Valoriser les ressources humaines

La richesse de l’Administration comorienne réside essentiellement dans la qualité de ses ressources humaines. La qualification de ces ressources, leur motivation et leur capacité d'exprimer dans le travail quotidien toutes leurs possibilités, constituent un gage fondamental de l'efficacité des services publics. A cet égard, il est manifeste que les politiques de gestion des ressources humaines demeurent dans l'ensemble incohérentes et inadaptées.

Sur ce plan, l'objectif doit viser la mise en place d'une véritable stratégie de valorisation du potentiel humain de notre Administration. A cet effet, il convient de mettre en place au sein des administrations publiques une gestion prévisionnelle moderne et performante des effectifs, des emplois et des carrière de nature à garantir une cohérence entre l'évolution des missions de l'administration e les qualifications du personnel et la mobilité de ce dernier.

Par ailleurs, la formation continue et le perfectionnement du personnel doivent jouer pleinement leur rôle d'instruments privilégiés de valorisation des ressources humaines et de garantie de leur rendement et de leur performance.

Aussi, importe-t-il de déterminer dans chaque collectivité publique les priorités et les objectifs dans ce domaine à partir d'une réflexion sur l'évolution des missions et des fonctions et de l'analyse des besoins exprimés par les fonctionnaires et agents eux-mêmes. En outre, des formations-actions orientées vers des objectifs pratiques et des transformations concrètes de situations de travail doivent être développées en fonction des besoins.

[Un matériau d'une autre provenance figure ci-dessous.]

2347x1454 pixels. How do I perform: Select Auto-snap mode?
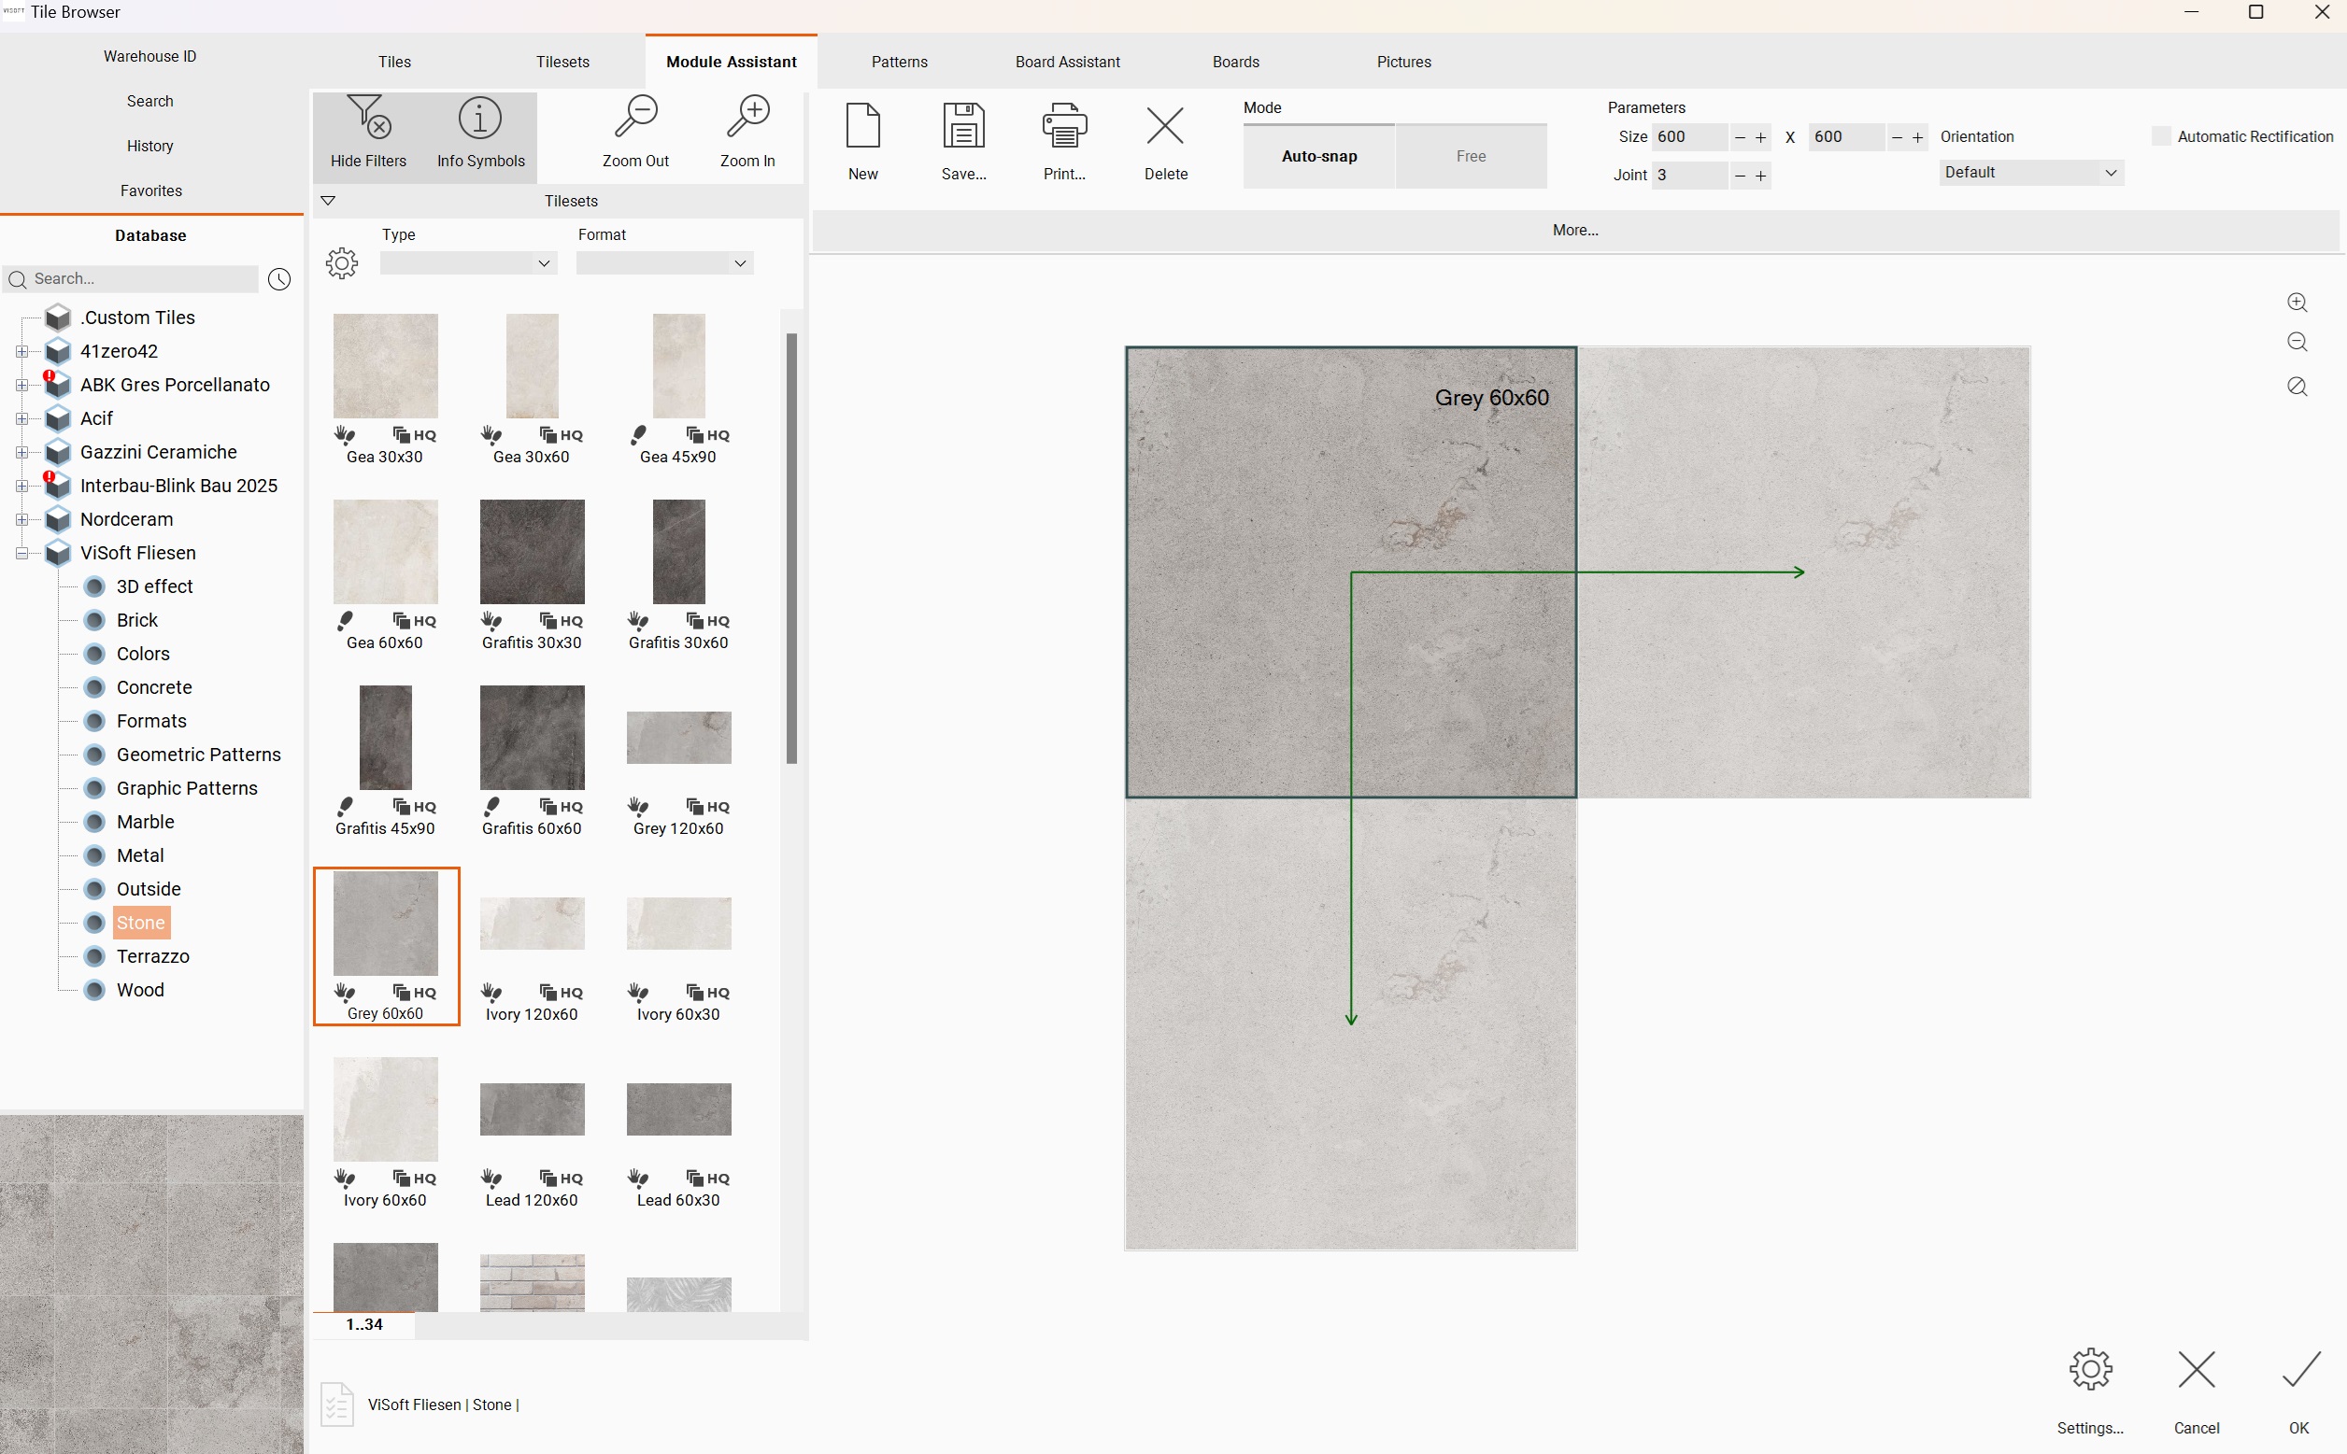pos(1319,156)
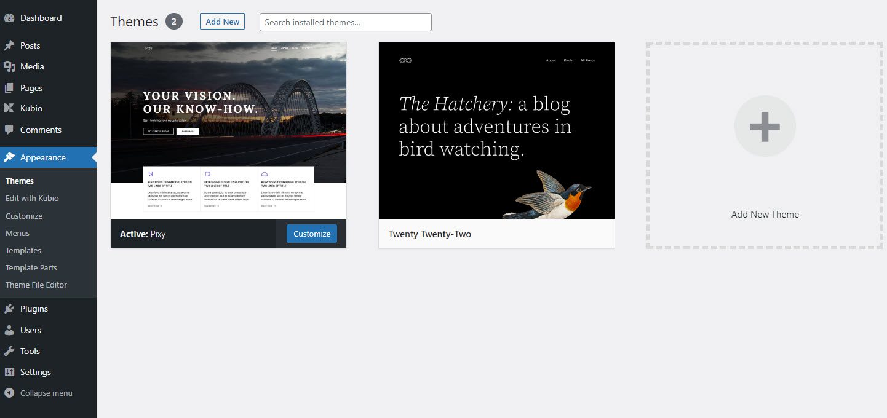Click the search installed themes field
Viewport: 887px width, 418px height.
tap(345, 22)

Enfin, toute politique crédible de valorisation des ressources humaines ne saurait négliger la nécessité d'une motivation réelle et appropriée de ces ressources sur la base d'une politique cohérente et rationnelle de promotion professionnelle, de rémunération équitable et de participation au processus de prise de décision dans le cadre d'un système adéquat de responsabilisation et de délégation.

 

Plan d’action

 

Après avoir exposé la vision et la stratégie qui constituent le cadre global dans lequel s'inscrivent les grands chantiers des défis de l'administration comorienne, ce présent article dégage un Plan d'action qui précise le contenu des mesures proposées dans une perspective de court et moyen terme. Ces mesures doivent être menées parallèlement aux actions visant l'amélioration de la gestion quotidienne des services publics. Penser à une  réforme qui devrait reposer sur une démarche pragmatique globale et cohérente, mue par des principes d'action de portée générale, initiée et négociée par les acteurs qui seront responsables de sa mise en œuvre (administrations, fonctionnaires, partenaires économiques et sociaux ).

La mise en œuvre d'une politique volontariste de réforme administrative doit répondre à une triple exigence : une définition commune des objectifs, une démarche globalisée et participative et une vision stratégique.

A ce titre, l’éventuelle réforme administrative comorienne  relève d'un domaine de responsabilité partagée, nécessitant des interventions à deux niveaux :

  • D'une part, il importe que le pourvoir politique comorien arrête la vision stratégique et assure une action d'impulsion de la volonté de réforme et d'animation du processus engagé à cet effet.
  • D'autre part, il appartient aux administrations concernées d'engager des programmes de modernisation autour des axes fixés par les pouvoirs publics, tout en ayant la latitude de mener de façon permanente des actions d'autorégulation en vue d'améliorer le fonctionnement de leurs services.

 

Loin de réduire le rôle des administrations dans le processus de réforme, une telle conception, accroît leurs responsabilités dans les actions menées en vue de leur adaptation à leur propre contexte, ouvrant ainsi la voie,  à des processus sectoriels durables et auto-entretenus de réforme.